▶ **QUESTIONS À TRAITER**
1. Pour chacune des affirmations suivantes, dites si le texte présenté la confirme (oui ou non) et citez à l'identique les mots qui permettent de trancher. (a) Le journaliste de Wired a écrit une longue lettre au meurtrier. (b) Selon la lettre du New Yorker, Mark David Chapman a été influencé par le film Taxi Driver. (c) Ted Kaczynski a été condamné pour cinq meurtres.
2. Recopiez sans rien changer le passage du texte présenté qui commence aux mots « Morale de cette » et s'arrête après les mots « en possession d’explosifs. ».

▶ **TEXTE PRÉSENTÉ**
CNN, Barbara Walters, le magazine Wired et même la comédienne Roseanne, qui animait un talk-show à l’époque, ont approché le meurtrier pour obtenir une entrevue. Le producteur du Roseanne Show a insisté sur la personnalité non conformiste de son animatrice, tandis que le journaliste de Wired a écrit une longue lettre sur la naissance d’une nouvelle communauté grâce à Internet et aux nouvelles technologies. Mais la palme de l’hypocrisie revient toutefois à l’hebdomadaire littéraire The New Yorker, qui se drape dans des oripeaux "nobles" pour obtenir une entrevue avec le tueur:

"Cher monsieur Kaczynski, nous préparons un texte sur l’influence de la violence dans les médias. Nous cherchons à comprendre pourquoi certaines personnes éprouvent le besoin de revivre ce qu’elles ont lu dans les livres ou vu à la télévision. Votre lien avec le roman The Secret Agent, de Joseph Conrad, est la raison pour laquelle je vous écris aujourd’hui. Par le passé, plusieurs personnes se sont identifiées à des personnages de fiction: je pense à John Hinckley, influencé par le film Taxi Driver; ou encore à Mark David Chapman qui, après avoir assassiné John Lennon, a fait référence au livre Catcher in the Rye, de Salinger. (…) Bien sûr, ce sont des cas extrêmes de conduite criminelle. D’une certaine façon, ne sommes-nous pas tous influencés par ce que nous voyons et par ce que nous lisons? Mon questionnement est le suivant: l’artiste est-il responsable du comportement des gens qui ont été influencés par son art?"

Morale de cette histoire: il n’y a pas de morale dans les médias. Seule la cote d’écoute compte. Rappelons que Ted Kaczynski a été condamné à la prison à vie pour avoir commis trois meurtres, avoir blessé 22 personnes et avoir été en possession d’explosifs.

▶ **EXTRAITS DE DONNÉES**
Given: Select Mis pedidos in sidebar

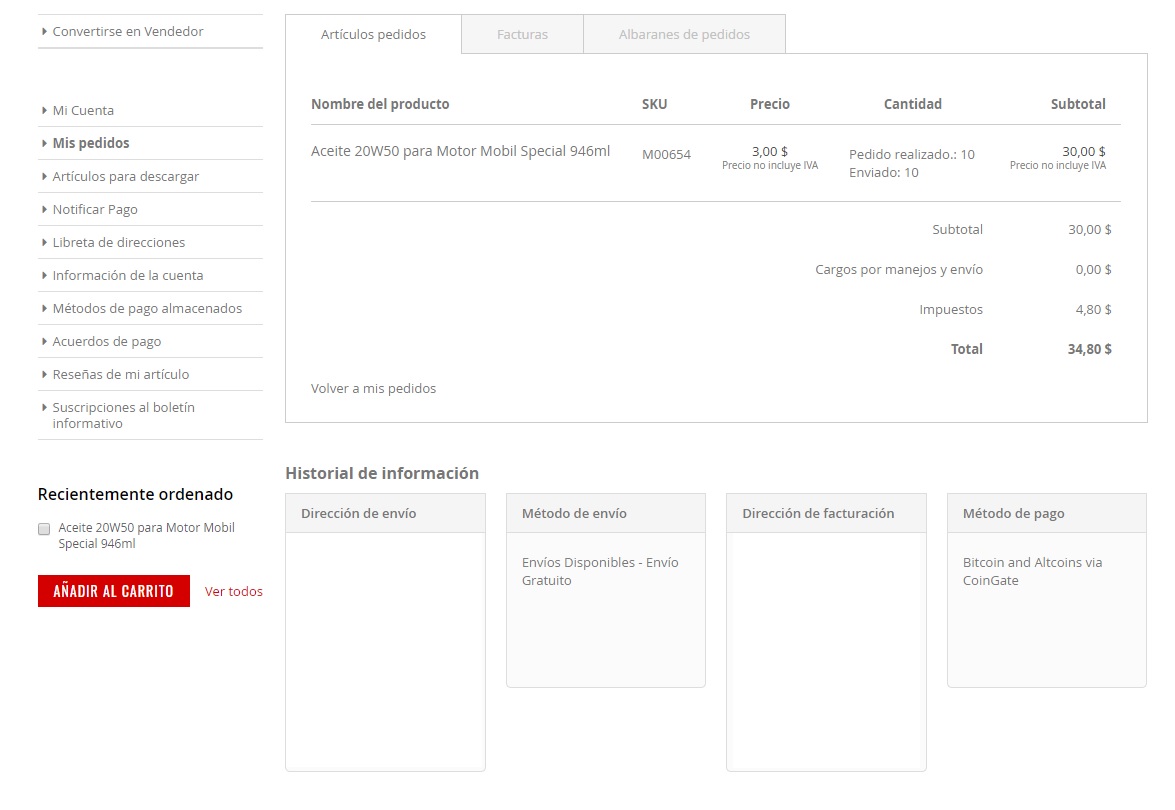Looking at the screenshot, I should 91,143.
...
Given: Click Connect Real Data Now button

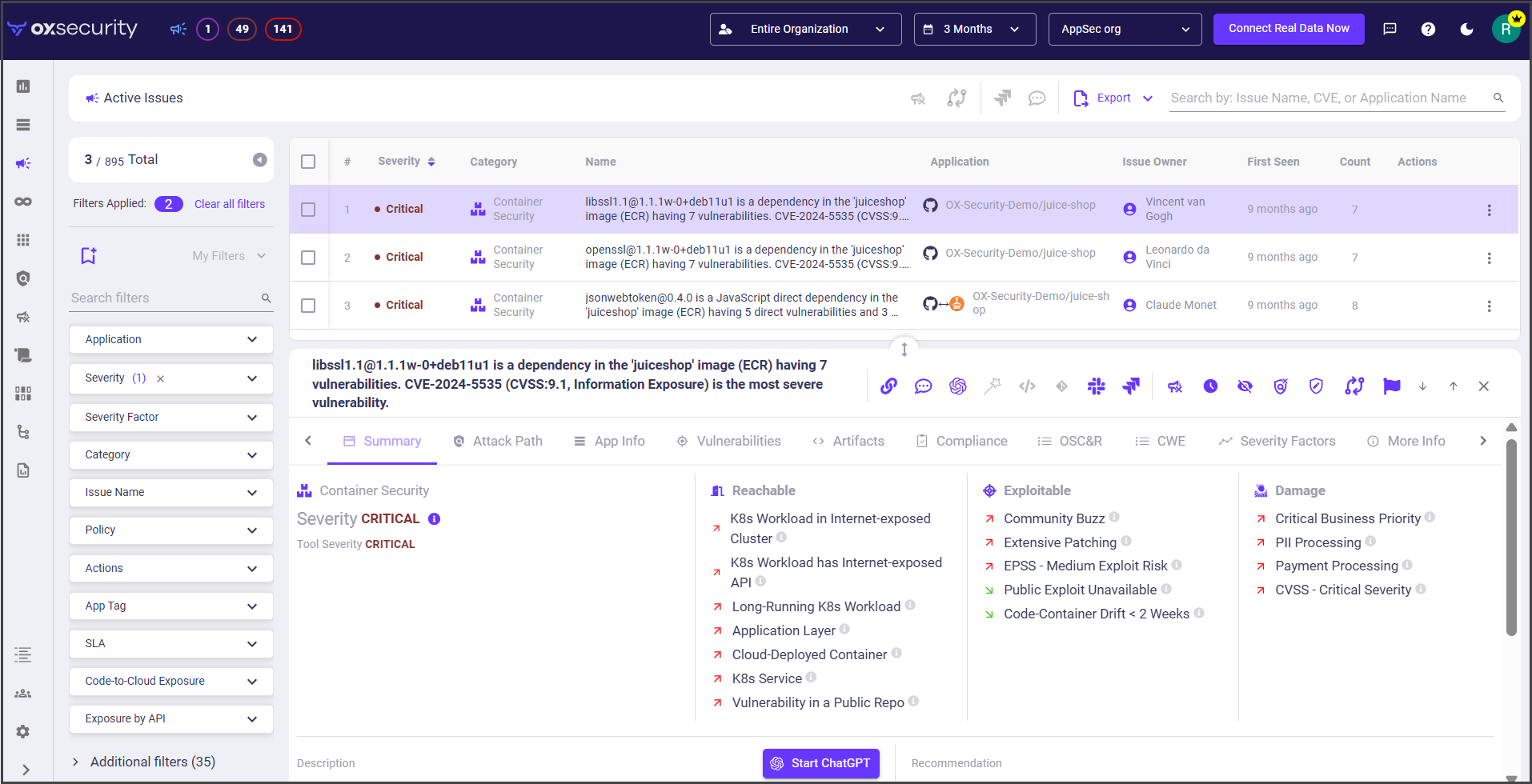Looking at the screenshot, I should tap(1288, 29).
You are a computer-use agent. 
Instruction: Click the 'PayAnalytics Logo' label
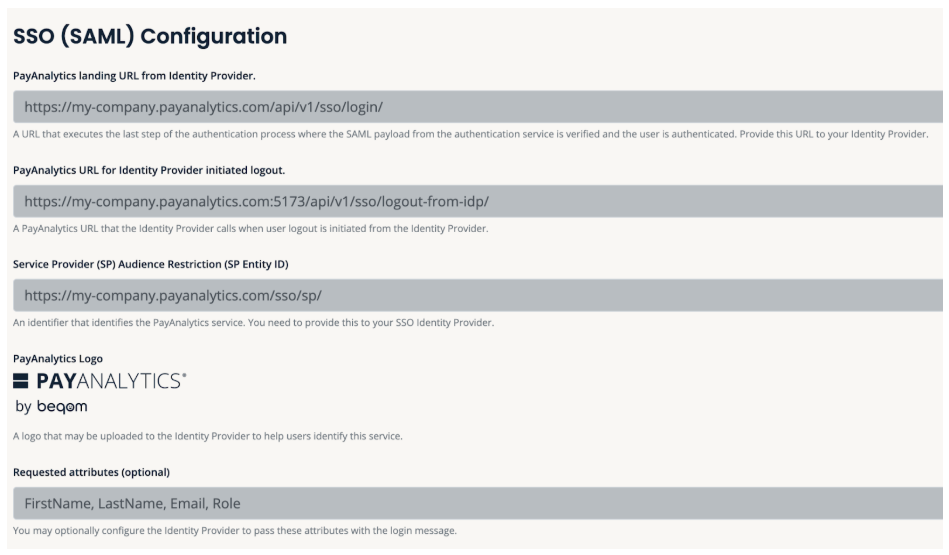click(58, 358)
---
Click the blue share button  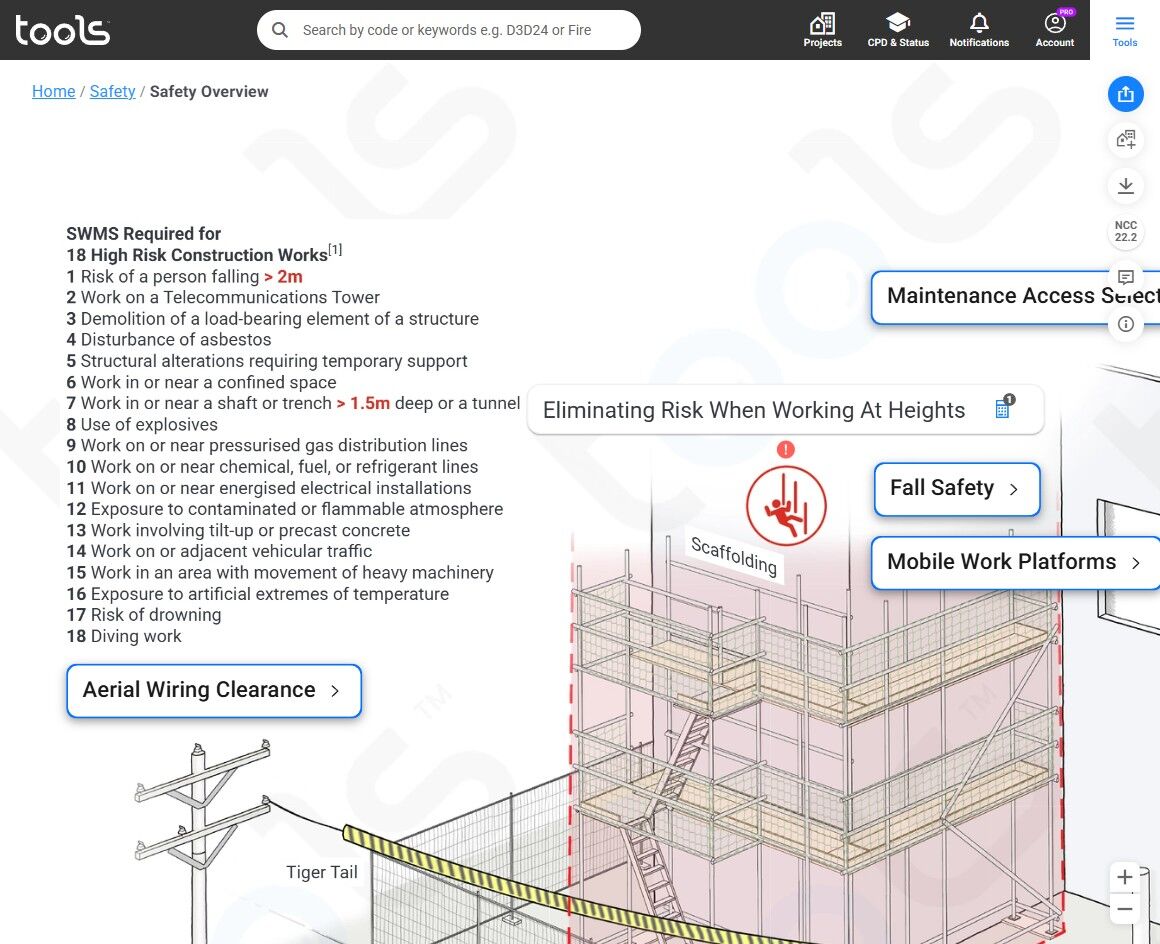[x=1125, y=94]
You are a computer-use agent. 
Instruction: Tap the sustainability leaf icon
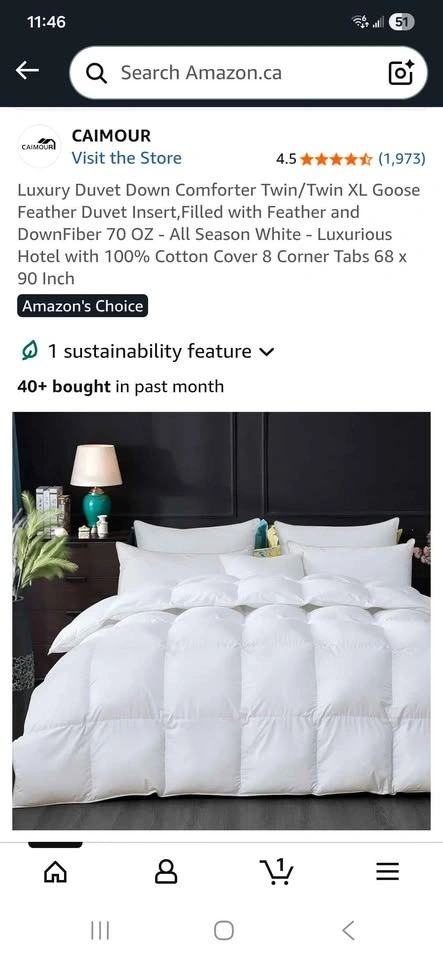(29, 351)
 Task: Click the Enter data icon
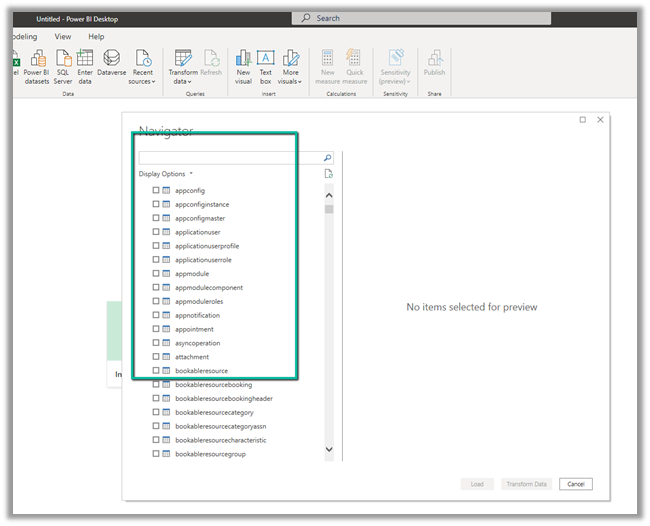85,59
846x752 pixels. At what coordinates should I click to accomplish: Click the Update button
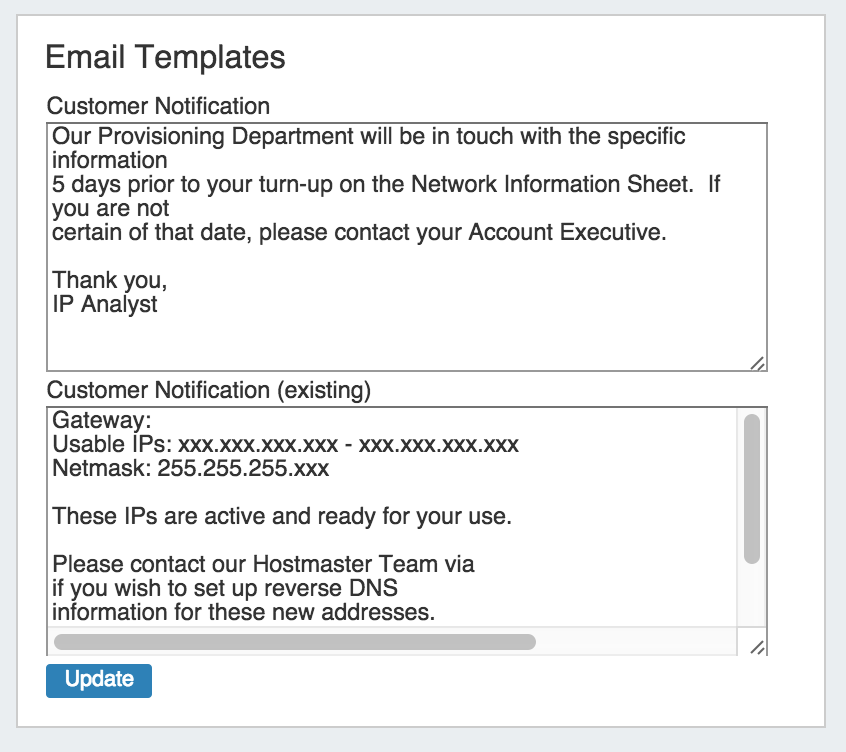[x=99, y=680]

▶ **RÉPONSES FOURNIES**
1.
(a) Oui : « le journaliste de Wired a écrit une longue lettre sur la naissance d’une nouvelle communauté grâce à Internet et aux nouvelles technologies ».
(b) Non : « je pense à John Hinckley, influencé par le film Taxi Driver ».
(c) Non : « condamné à la prison à vie pour avoir commis trois meurtres ».

2.
Morale de cette histoire: il n’y a pas de morale dans les médias. Seule la cote d’écoute compte. Rappelons que Ted Kaczynski a été condamné à la prison à vie pour avoir commis trois meurtres, avoir blessé 22 personnes et avoir été en possession d’explosifs.